Et, comme leurs parens, les jeunes gens mentent, et cherchent à « se mettre dedans », chacun d’eux affectant les sentimens et les goûts qu’il croit être ceux de l’autre. On les a laissés seuls ; et Julie, comme par hasard, se trouve, avant le dîner, décolletée et les bras nus, sous prétexte d’un bal où elle doit aller le soir ; et Antonin, qui ne l’aime pas, mais qui a du sang, est troublé par ces bras : il en saisit un, qu’il baise goulûment et que Julie, révoltée d’abord, puis complaisante par réflexion, revient elle-même lui poser sous la moustache... Du coup, le garçon se décide à la demande officielle...

Le mariage se fait, — pour se défaire bientôt, ne reposant que sur le mensonge. Les premiers mois, cela va à peu près. Les nouveaux époux étant en réalité des inconnus l’un pour l’autre, l’espèce d’étonnement où ils vivent (surtout la femme) suffit, joint à l’amusement de leur installation, pour ajourner le désaccord. — Mais les Dupont et les Mairaut découvrent peu à peu qu’ils se sont mutuellement « roulés ». Les scènes affreuses que se font les parens ont leur répercussion nécessaire dans le ménage des enfans. En même temps, Julie et Antonin s’aperçoivent qu’ils ne sont point tels qu’ils s’étaient décrits l’un à l’autre. Julie surtout, plus intelligente et plus fine, une fois sortie de sa torpeur de jeune mariée, se rend nettement compte qu’elle n’aime pas son mari, et qu’apparemment elle ne sera jamais heureuse.

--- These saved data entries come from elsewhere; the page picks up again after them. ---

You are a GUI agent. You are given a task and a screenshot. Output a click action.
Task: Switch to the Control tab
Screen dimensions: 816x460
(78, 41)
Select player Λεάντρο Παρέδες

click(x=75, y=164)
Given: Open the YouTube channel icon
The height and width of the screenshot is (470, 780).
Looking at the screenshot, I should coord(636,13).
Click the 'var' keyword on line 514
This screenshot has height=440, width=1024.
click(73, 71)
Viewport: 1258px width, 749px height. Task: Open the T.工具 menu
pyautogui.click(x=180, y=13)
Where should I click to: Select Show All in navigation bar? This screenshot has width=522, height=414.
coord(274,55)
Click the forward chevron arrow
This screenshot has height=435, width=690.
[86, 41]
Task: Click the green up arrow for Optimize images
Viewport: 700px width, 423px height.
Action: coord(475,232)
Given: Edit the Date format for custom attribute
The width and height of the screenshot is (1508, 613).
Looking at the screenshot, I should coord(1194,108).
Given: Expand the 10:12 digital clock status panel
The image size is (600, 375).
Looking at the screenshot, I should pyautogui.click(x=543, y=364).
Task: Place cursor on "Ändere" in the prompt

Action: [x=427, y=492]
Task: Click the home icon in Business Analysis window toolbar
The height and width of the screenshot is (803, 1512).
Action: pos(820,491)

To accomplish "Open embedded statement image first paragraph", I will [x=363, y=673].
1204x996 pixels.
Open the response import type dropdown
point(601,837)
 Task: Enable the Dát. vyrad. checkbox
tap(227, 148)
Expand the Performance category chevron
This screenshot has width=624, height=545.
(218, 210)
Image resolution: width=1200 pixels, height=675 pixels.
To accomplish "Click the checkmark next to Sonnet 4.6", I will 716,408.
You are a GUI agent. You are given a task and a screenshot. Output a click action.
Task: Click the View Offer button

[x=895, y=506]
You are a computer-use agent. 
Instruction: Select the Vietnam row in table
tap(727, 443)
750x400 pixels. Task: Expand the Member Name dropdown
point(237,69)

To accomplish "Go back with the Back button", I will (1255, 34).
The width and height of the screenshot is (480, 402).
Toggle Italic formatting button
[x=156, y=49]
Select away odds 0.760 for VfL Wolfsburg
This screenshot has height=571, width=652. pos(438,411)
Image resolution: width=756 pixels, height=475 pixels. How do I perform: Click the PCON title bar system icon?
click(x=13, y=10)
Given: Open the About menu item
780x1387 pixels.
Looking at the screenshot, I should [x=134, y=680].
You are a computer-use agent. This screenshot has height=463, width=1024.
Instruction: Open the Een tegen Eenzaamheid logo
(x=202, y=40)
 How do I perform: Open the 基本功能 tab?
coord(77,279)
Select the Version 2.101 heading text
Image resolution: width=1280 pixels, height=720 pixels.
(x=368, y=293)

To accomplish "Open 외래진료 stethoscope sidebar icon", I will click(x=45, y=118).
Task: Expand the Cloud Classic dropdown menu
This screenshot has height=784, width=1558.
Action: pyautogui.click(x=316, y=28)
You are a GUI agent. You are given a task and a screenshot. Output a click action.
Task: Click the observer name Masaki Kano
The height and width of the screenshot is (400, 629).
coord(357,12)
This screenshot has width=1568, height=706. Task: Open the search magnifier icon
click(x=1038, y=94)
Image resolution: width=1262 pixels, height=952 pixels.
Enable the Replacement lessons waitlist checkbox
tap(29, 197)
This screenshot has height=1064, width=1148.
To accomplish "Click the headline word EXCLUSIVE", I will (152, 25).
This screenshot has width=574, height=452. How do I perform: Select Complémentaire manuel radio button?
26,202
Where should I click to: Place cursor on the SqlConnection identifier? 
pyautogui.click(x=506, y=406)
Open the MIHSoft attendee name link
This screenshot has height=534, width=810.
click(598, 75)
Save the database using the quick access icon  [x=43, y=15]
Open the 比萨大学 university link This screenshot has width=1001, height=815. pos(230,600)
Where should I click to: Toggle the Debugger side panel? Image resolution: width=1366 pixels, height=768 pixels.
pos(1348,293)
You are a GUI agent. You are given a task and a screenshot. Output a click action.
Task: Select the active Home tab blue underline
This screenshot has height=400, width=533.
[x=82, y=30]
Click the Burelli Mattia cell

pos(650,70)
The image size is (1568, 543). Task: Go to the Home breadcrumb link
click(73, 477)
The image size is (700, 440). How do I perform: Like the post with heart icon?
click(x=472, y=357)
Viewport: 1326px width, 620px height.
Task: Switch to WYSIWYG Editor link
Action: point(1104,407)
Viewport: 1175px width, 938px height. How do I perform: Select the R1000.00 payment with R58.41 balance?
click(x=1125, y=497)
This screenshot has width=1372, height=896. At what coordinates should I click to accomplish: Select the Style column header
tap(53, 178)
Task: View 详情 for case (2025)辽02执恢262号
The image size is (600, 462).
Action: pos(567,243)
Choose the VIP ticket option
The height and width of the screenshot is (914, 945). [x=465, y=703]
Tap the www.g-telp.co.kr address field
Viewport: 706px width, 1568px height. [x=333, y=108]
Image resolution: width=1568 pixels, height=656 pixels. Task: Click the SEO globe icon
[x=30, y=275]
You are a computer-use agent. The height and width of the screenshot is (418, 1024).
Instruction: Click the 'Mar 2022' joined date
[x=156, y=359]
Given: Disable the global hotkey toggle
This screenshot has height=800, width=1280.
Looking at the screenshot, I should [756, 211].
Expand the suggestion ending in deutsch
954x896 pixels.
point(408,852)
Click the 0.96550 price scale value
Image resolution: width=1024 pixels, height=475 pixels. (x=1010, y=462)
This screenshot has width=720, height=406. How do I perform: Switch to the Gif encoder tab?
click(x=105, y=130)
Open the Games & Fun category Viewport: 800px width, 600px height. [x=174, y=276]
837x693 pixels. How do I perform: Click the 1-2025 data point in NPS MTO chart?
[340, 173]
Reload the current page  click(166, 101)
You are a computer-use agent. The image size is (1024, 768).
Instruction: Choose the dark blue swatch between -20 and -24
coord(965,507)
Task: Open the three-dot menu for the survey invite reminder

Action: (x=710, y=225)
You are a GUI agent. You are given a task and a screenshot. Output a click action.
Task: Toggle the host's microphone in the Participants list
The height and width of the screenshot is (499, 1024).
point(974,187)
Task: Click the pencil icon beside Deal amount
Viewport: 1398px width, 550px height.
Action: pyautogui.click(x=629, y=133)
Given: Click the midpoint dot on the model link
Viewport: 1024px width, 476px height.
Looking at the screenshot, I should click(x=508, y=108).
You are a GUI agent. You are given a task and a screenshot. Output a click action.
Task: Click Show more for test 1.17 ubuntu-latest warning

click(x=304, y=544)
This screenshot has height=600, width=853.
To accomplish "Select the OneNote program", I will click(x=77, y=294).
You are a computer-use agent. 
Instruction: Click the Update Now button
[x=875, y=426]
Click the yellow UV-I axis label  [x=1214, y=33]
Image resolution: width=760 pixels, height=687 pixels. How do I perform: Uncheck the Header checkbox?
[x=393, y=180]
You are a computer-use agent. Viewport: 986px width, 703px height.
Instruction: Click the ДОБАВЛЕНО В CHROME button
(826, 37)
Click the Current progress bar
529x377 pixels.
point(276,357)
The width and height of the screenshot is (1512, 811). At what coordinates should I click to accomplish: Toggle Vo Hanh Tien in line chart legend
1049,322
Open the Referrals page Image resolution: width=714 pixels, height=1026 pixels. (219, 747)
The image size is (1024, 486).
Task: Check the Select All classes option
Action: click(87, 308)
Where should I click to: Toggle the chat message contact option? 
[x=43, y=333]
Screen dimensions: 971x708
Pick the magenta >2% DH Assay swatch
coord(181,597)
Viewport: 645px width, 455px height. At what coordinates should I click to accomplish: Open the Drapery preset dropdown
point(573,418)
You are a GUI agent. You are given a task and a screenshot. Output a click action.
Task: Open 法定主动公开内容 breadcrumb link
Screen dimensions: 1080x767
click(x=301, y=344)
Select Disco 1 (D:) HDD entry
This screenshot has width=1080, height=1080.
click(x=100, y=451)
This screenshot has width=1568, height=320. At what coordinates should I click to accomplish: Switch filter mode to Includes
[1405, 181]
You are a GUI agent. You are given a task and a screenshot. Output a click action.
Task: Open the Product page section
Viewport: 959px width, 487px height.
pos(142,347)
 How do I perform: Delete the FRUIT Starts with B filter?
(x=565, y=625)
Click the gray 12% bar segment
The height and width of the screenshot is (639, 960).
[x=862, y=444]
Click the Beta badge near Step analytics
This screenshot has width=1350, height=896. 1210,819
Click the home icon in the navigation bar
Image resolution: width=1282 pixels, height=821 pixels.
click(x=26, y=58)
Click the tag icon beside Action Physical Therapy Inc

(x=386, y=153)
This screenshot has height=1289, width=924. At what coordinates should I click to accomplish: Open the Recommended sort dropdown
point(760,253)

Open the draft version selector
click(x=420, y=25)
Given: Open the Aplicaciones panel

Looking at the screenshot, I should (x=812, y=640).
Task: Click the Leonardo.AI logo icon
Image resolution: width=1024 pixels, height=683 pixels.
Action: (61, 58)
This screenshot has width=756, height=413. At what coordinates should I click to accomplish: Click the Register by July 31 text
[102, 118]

Jusque-là, la pièce de M. Brieux est une très bonne comédie bourgeoise, genre Picard, si vous voulez, avec plus de saveur. On y retrouve les meilleurs dons de l’auteur de Blanchette, le mouvement, la vie, un air extrême de vérité, l’invention heureuse et abondante du détail familier et expressif. Mais, Antonin et Julie nous ayant été présentés comme des êtres assez médiocres et sans grands « dessous », l’histoire de leur ménage semble ici terminée, soit qu’ils se séparent ou qu’ils se réconcilient superficiellement.

Or tout ce qui précède n’est que bagatelle, et c’est ici que M. Brieux prend son élan.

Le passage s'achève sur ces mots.